Dimitri Amilakhvari
Dimitri Amilakhvari (1906-1942) était un aristocrate géorgien devenu héros national de la France libre, incarnant le courage, le devoir et la fidélité aux idéaux de liberté. Né dans une famille princière en Azerbaïdjan, il fuit la Géorgie après l'invasion bolchévique de 1921. En 1922, il trouve refuge en France, pays auquel il consacrera le reste de sa vie.

Diplômé de l'École spéciale militaire de Saint-Cyr, il rejoint la Légion étrangère en 1926. Très vite, il s'y distingue par sa bravoure, notamment lors des campagnes de pacification au Maroc. En 1939, il obtient la nationalité française.
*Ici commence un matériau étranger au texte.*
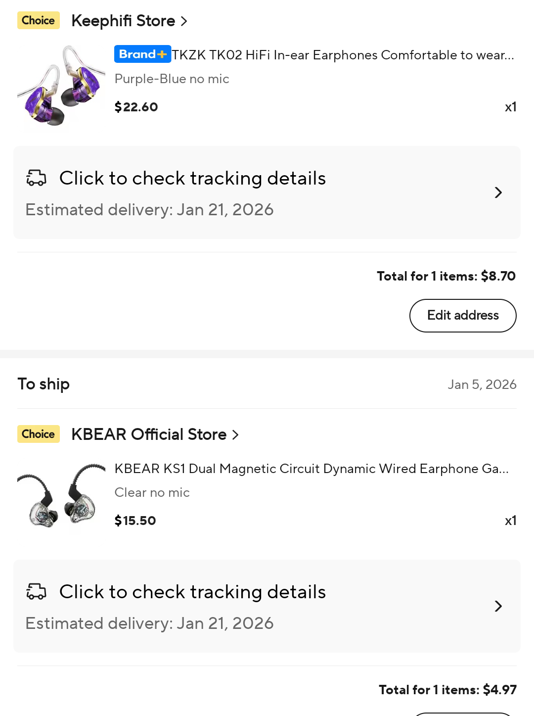Tap the Choice badge beside Keephifi Store
This screenshot has width=534, height=716.
pos(39,20)
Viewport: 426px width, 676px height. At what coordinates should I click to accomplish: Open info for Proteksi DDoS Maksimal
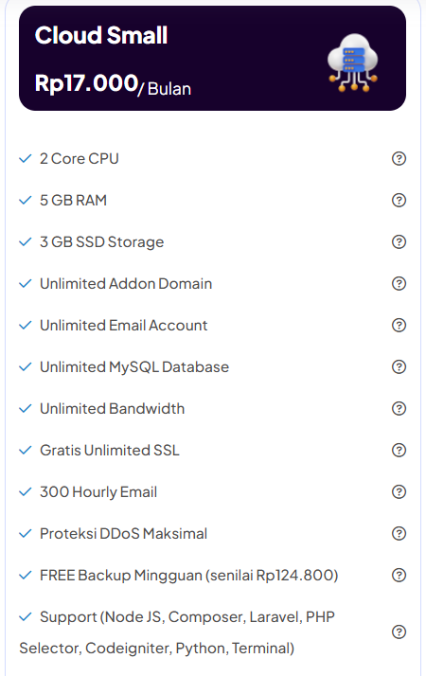pyautogui.click(x=399, y=533)
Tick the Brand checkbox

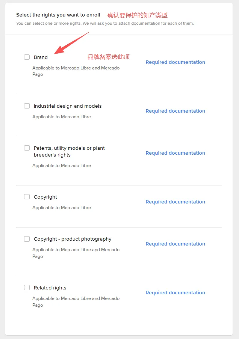pyautogui.click(x=27, y=57)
Lors de l'appel du général de Gaulle en 1940, Amilakhvari fait partie des rares officiers de la Légion à rejoindre sans hésitation les Forces françaises libres. De Gaulle lui témoigne une grande confiance et le décrit comme l'un de ceux « qui n'ont jamais douté de la France libre ». En 1942, le général lui remet personnellement deux des plus hautes distinctions françaises : la Légion d'honneur et la Croix de la Libération — une décoration rare, attribuée à seulement 1 038 personnes.
Amilakhvari combat en Norvège, en Afrique, au Moyen-Orient, et enfin en Libye. Il se distingue à la bataille de Bir-Hakeim, puis trouve la mort le 24 octobre 1942 à El-Alamein, touché par un éclat d'obus. Son képi ensanglanté est aujourd'hui conservé au musée de la Légion étrangère à Aubagne.
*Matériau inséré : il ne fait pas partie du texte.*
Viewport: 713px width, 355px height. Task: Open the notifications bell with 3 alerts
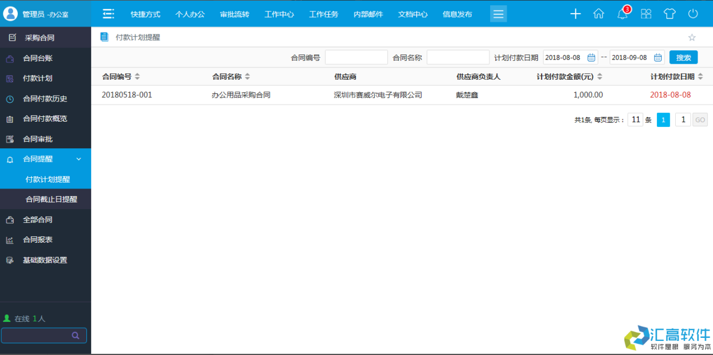623,13
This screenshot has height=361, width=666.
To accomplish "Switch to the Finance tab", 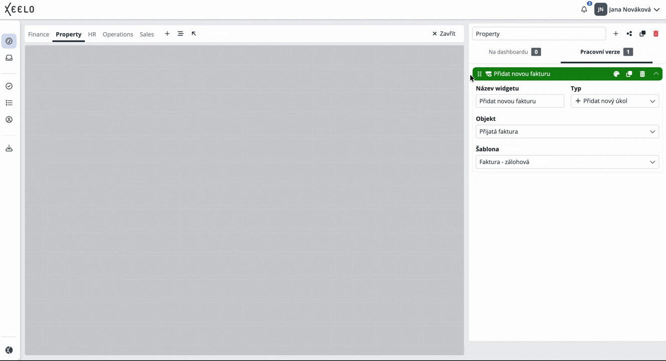I will pos(39,34).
Il reçut de nombreuses décorations, parmi lesquelles :
- Officier de la Légion d'honneur
- Croix de guerre 1939-1945 avec cinq citations
- Croix de la Libération
- Croix de guerre des Théâtres d'opérations extérieures (TOE)
En hommage à son sacrifice, la promotion 1954-1956 de Saint-Cyr porte le nom de « Promotion Dimitri Amilakhvari ».